== Segment start ==
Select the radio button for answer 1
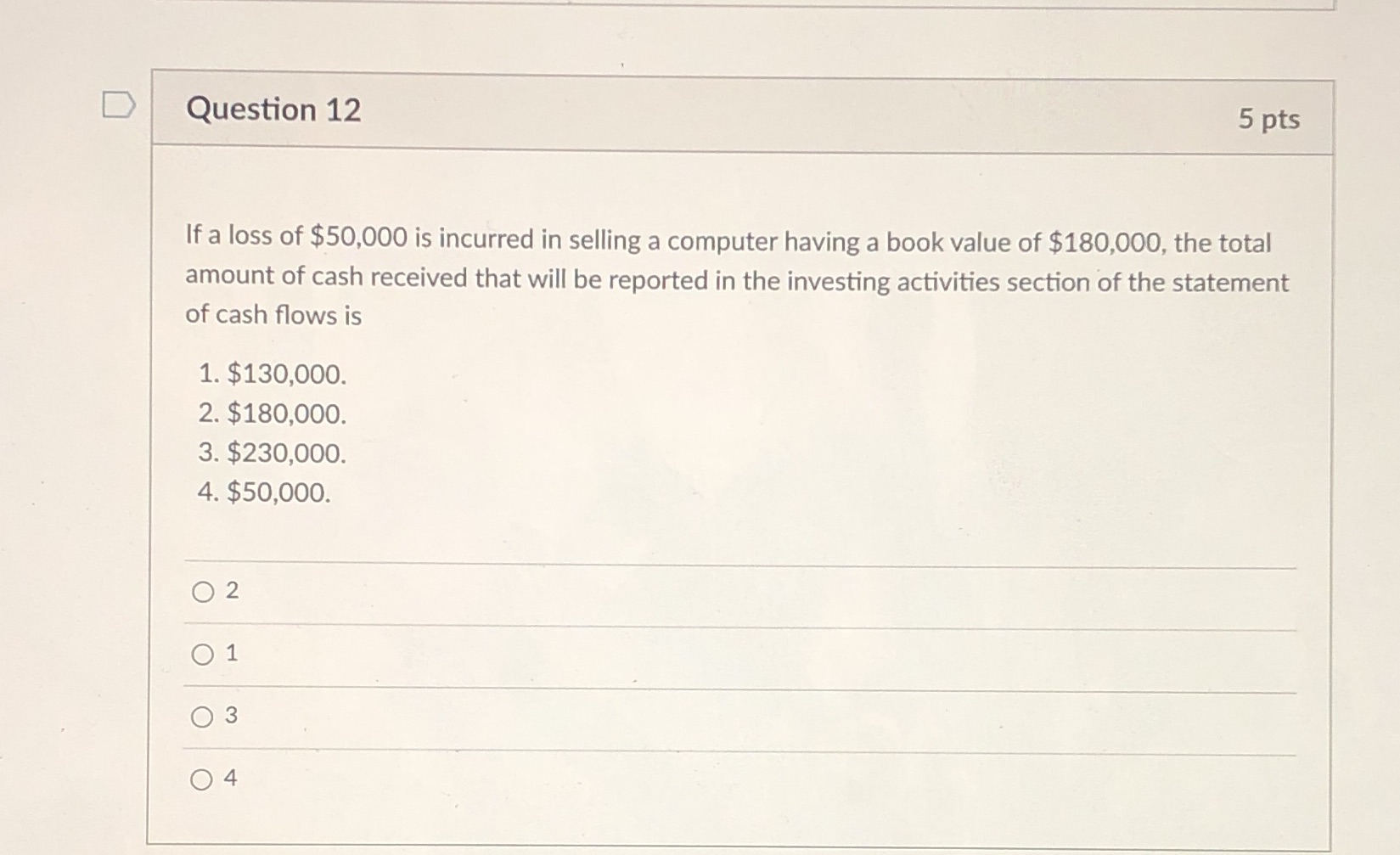 pos(201,654)
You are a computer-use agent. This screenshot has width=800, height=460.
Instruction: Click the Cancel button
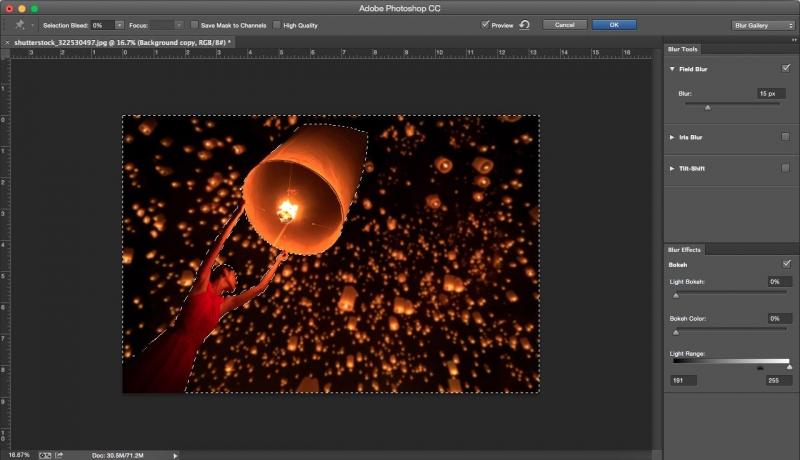click(x=564, y=24)
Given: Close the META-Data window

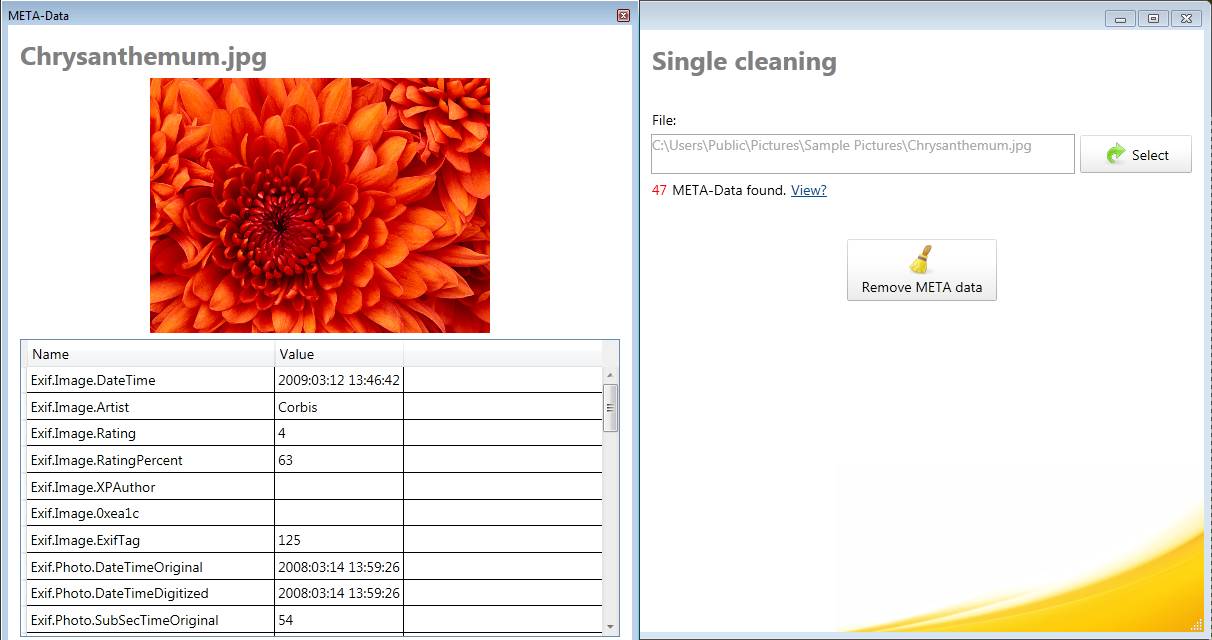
== Segment end ==
Reproduce the data above line for line, excluding every picture.

Select the radio button for answer 1
 pos(201,654)
You are a computer-use agent. This screenshot has width=800, height=460.
Instruction: Click the Cancel button
click(x=564, y=24)
Given: Close the META-Data window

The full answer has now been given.